== Activity ==
Each line below needs to be duplicated without alteration.

Stored data
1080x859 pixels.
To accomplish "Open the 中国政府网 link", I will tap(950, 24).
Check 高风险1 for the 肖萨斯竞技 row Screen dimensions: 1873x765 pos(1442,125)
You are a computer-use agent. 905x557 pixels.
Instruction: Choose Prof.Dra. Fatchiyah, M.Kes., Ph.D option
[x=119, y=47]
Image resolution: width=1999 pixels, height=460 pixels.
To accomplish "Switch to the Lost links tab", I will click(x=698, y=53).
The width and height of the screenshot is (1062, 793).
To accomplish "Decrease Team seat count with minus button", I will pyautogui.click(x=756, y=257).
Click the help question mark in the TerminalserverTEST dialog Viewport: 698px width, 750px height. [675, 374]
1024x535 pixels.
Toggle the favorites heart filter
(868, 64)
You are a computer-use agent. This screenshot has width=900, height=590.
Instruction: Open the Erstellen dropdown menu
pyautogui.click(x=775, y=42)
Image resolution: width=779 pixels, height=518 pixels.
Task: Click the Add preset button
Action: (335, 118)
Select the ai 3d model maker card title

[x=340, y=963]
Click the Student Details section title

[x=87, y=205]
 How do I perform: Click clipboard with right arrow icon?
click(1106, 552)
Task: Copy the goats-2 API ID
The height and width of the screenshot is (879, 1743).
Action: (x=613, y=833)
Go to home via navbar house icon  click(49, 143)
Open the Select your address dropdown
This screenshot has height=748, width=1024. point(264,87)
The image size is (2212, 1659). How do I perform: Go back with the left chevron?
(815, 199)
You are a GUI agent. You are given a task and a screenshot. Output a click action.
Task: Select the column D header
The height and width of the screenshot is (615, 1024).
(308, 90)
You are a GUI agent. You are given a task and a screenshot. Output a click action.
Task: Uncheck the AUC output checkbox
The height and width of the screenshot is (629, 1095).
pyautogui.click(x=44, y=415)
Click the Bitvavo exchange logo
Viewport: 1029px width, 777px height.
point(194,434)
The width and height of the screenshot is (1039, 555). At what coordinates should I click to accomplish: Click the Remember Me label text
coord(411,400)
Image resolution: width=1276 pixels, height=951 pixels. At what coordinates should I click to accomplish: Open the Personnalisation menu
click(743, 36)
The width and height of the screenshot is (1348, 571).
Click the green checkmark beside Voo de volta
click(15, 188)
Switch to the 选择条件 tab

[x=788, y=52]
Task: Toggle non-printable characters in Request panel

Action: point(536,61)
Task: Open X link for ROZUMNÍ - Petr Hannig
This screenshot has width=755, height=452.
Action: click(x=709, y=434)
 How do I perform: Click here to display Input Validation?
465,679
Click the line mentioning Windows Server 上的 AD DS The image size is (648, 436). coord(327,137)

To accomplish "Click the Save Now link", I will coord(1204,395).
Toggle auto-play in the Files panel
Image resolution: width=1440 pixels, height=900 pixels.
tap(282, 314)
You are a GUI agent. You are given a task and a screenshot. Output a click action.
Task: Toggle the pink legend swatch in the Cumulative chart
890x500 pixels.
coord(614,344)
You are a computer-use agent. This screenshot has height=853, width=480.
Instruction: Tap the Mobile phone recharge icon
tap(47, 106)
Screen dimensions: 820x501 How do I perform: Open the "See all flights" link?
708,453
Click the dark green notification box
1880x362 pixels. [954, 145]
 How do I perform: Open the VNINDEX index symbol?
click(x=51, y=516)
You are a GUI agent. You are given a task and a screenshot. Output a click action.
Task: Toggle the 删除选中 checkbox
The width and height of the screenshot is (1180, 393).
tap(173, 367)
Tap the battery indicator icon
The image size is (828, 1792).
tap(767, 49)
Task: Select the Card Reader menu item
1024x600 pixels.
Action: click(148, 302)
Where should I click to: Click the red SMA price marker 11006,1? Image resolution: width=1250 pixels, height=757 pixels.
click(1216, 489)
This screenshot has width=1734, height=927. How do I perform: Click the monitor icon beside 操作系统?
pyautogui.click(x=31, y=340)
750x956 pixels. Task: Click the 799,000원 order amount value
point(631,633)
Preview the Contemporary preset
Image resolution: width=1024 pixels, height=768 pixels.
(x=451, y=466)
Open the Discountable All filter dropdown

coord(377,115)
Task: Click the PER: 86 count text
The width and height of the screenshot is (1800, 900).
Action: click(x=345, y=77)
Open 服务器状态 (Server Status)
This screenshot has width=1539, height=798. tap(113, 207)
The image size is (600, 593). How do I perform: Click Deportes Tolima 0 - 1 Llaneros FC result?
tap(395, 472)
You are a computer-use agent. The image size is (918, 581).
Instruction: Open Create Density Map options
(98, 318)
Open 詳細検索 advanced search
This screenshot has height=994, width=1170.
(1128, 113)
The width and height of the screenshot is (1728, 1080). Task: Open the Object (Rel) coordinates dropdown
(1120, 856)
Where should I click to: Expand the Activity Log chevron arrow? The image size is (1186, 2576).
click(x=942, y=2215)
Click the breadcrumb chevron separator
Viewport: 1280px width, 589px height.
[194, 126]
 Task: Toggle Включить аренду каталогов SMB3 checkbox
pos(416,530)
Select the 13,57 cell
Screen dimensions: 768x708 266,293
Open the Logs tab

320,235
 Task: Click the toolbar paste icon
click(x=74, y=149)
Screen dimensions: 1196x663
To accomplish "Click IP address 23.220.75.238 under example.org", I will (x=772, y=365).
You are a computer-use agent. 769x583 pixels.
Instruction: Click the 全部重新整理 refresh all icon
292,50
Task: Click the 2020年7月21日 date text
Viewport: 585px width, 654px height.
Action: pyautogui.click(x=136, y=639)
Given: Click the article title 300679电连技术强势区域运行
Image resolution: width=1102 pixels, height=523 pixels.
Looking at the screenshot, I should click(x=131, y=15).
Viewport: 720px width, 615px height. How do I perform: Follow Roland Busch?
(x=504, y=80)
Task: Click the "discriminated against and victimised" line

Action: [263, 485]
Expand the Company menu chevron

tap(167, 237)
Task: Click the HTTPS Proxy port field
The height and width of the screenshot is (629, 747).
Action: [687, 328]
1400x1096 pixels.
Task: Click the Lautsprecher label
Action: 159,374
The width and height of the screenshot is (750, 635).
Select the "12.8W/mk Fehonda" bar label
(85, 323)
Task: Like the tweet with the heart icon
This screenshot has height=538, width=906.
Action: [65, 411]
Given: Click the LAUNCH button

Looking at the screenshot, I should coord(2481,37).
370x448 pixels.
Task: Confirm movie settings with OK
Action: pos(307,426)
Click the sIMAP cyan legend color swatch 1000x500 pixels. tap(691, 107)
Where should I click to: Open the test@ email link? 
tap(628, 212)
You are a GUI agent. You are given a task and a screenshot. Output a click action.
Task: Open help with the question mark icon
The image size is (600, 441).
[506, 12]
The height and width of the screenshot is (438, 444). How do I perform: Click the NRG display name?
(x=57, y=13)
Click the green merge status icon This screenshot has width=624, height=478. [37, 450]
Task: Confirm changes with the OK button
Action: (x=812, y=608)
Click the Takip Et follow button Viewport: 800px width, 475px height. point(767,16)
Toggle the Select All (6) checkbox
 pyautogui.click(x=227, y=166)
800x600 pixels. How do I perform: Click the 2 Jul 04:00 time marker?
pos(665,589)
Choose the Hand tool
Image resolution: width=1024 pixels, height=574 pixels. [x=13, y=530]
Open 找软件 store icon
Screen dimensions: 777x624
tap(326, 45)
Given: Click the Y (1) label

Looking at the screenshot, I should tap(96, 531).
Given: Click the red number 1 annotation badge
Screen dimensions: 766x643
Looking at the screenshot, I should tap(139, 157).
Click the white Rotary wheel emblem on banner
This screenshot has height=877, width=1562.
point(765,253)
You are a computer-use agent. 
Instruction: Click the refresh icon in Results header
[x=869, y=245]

== Result below ==
1080x859 pixels.
To accomplish "Open the 中国政府网 link", I will tap(950, 24).
Check 高风险1 for the 肖萨斯竞技 row Screen dimensions: 1873x765 pos(1442,125)
You are a computer-use agent. 905x557 pixels.
Instruction: Choose Prof.Dra. Fatchiyah, M.Kes., Ph.D option
[x=119, y=47]
Image resolution: width=1999 pixels, height=460 pixels.
To accomplish "Switch to the Lost links tab", I will click(x=698, y=53).
The width and height of the screenshot is (1062, 793).
To accomplish "Decrease Team seat count with minus button", I will pyautogui.click(x=756, y=257).
Click the help question mark in the TerminalserverTEST dialog Viewport: 698px width, 750px height. [675, 374]
1024x535 pixels.
Toggle the favorites heart filter
(868, 64)
You are a computer-use agent. This screenshot has width=900, height=590.
Instruction: Open the Erstellen dropdown menu
pyautogui.click(x=775, y=42)
Image resolution: width=779 pixels, height=518 pixels.
Task: Click the Add preset button
Action: (335, 118)
Select the ai 3d model maker card title

[x=340, y=963]
Click the Student Details section title

[x=87, y=205]
 How do I perform: Click clipboard with right arrow icon?
click(1106, 552)
Task: Copy the goats-2 API ID
The height and width of the screenshot is (879, 1743).
Action: (x=613, y=833)
Go to home via navbar house icon  click(49, 143)
Open the Select your address dropdown
This screenshot has height=748, width=1024. point(264,87)
The image size is (2212, 1659). How do I perform: Go back with the left chevron?
(815, 199)
You are a GUI agent. You are given a task and a screenshot. Output a click action.
Task: Select the column D header
The height and width of the screenshot is (615, 1024).
(308, 90)
You are a GUI agent. You are given a task and a screenshot. Output a click action.
Task: Uncheck the AUC output checkbox
The height and width of the screenshot is (629, 1095).
pyautogui.click(x=44, y=415)
Click the Bitvavo exchange logo
Viewport: 1029px width, 777px height.
point(194,434)
The width and height of the screenshot is (1039, 555). At what coordinates should I click to accomplish: Click the Remember Me label text
coord(411,400)
Image resolution: width=1276 pixels, height=951 pixels. At what coordinates should I click to accomplish: Open the Personnalisation menu
click(743, 36)
The width and height of the screenshot is (1348, 571).
Click the green checkmark beside Voo de volta
click(15, 188)
Switch to the 选择条件 tab

[x=788, y=52]
Task: Toggle non-printable characters in Request panel

Action: point(536,61)
Task: Open X link for ROZUMNÍ - Petr Hannig
This screenshot has width=755, height=452.
Action: click(x=709, y=434)
 How do I perform: Click here to display Input Validation?
465,679
Click the line mentioning Windows Server 上的 AD DS The image size is (648, 436). coord(327,137)

To accomplish "Click the Save Now link", I will coord(1204,395).
Toggle auto-play in the Files panel
Image resolution: width=1440 pixels, height=900 pixels.
tap(282, 314)
You are a GUI agent. You are given a task and a screenshot. Output a click action.
Task: Toggle the pink legend swatch in the Cumulative chart
890x500 pixels.
coord(614,344)
You are a computer-use agent. This screenshot has height=853, width=480.
Instruction: Tap the Mobile phone recharge icon
tap(47, 106)
Screen dimensions: 820x501 How do I perform: Open the "See all flights" link?
708,453
Click the dark green notification box
1880x362 pixels. [954, 145]
 How do I perform: Open the VNINDEX index symbol?
click(x=51, y=516)
You are a GUI agent. You are given a task and a screenshot. Output a click action.
Task: Toggle the 删除选中 checkbox
The width and height of the screenshot is (1180, 393).
tap(173, 367)
Tap the battery indicator icon
The image size is (828, 1792).
tap(767, 49)
Task: Select the Card Reader menu item
1024x600 pixels.
Action: click(148, 302)
Where should I click to: Click the red SMA price marker 11006,1? Image resolution: width=1250 pixels, height=757 pixels.
click(1216, 489)
This screenshot has width=1734, height=927. How do I perform: Click the monitor icon beside 操作系统?
pyautogui.click(x=31, y=340)
750x956 pixels. Task: Click the 799,000원 order amount value
point(631,633)
Preview the Contemporary preset
Image resolution: width=1024 pixels, height=768 pixels.
(x=451, y=466)
Open the Discountable All filter dropdown

coord(377,115)
Task: Click the PER: 86 count text
The width and height of the screenshot is (1800, 900).
Action: click(x=345, y=77)
Open 服务器状态 (Server Status)
This screenshot has width=1539, height=798. tap(113, 207)
The image size is (600, 593). How do I perform: Click Deportes Tolima 0 - 1 Llaneros FC result?
tap(395, 472)
You are a computer-use agent. The image size is (918, 581).
Instruction: Open Create Density Map options
(98, 318)
Open 詳細検索 advanced search
This screenshot has height=994, width=1170.
(1128, 113)
The width and height of the screenshot is (1728, 1080). Task: Open the Object (Rel) coordinates dropdown
(1120, 856)
Where should I click to: Expand the Activity Log chevron arrow? The image size is (1186, 2576).
click(x=942, y=2215)
Click the breadcrumb chevron separator
Viewport: 1280px width, 589px height.
[194, 126]
 Task: Toggle Включить аренду каталогов SMB3 checkbox
pos(416,530)
Select the 13,57 cell
Screen dimensions: 768x708 266,293
Open the Logs tab

320,235
 Task: Click the toolbar paste icon
click(x=74, y=149)
Screen dimensions: 1196x663
To accomplish "Click IP address 23.220.75.238 under example.org", I will (x=772, y=365).
You are a computer-use agent. 769x583 pixels.
Instruction: Click the 全部重新整理 refresh all icon
292,50
Task: Click the 2020年7月21日 date text
Viewport: 585px width, 654px height.
Action: pyautogui.click(x=136, y=639)
Given: Click the article title 300679电连技术强势区域运行
Image resolution: width=1102 pixels, height=523 pixels.
Looking at the screenshot, I should click(x=131, y=15).
Viewport: 720px width, 615px height. How do I perform: Follow Roland Busch?
(x=504, y=80)
Task: Click the "discriminated against and victimised" line

Action: [263, 485]
Expand the Company menu chevron

tap(167, 237)
Task: Click the HTTPS Proxy port field
The height and width of the screenshot is (629, 747).
Action: [687, 328]
1400x1096 pixels.
Task: Click the Lautsprecher label
Action: 159,374
The width and height of the screenshot is (750, 635).
Select the "12.8W/mk Fehonda" bar label
(85, 323)
Task: Like the tweet with the heart icon
This screenshot has height=538, width=906.
Action: [65, 411]
Given: Click the LAUNCH button

Looking at the screenshot, I should coord(2481,37).
370x448 pixels.
Task: Confirm movie settings with OK
Action: pos(307,426)
Click the sIMAP cyan legend color swatch 1000x500 pixels. tap(691, 107)
Where should I click to: Open the test@ email link? 
tap(628, 212)
You are a GUI agent. You are given a task and a screenshot. Output a click action.
Task: Open help with the question mark icon
The image size is (600, 441).
[506, 12]
The height and width of the screenshot is (438, 444). How do I perform: Click the NRG display name?
(x=57, y=13)
Click the green merge status icon This screenshot has width=624, height=478. [37, 450]
Task: Confirm changes with the OK button
Action: (x=812, y=608)
Click the Takip Et follow button Viewport: 800px width, 475px height. point(767,16)
Toggle the Select All (6) checkbox
 pyautogui.click(x=227, y=166)
800x600 pixels. How do I perform: Click the 2 Jul 04:00 time marker?
pos(665,589)
Choose the Hand tool
Image resolution: width=1024 pixels, height=574 pixels. [x=13, y=530]
Open 找软件 store icon
Screen dimensions: 777x624
tap(326, 45)
Given: Click the Y (1) label

Looking at the screenshot, I should tap(96, 531).
Given: Click the red number 1 annotation badge
Screen dimensions: 766x643
Looking at the screenshot, I should tap(139, 157).
Click the white Rotary wheel emblem on banner
This screenshot has height=877, width=1562.
point(765,253)
You are a computer-use agent. 
Instruction: Click the refresh icon in Results header
[x=869, y=245]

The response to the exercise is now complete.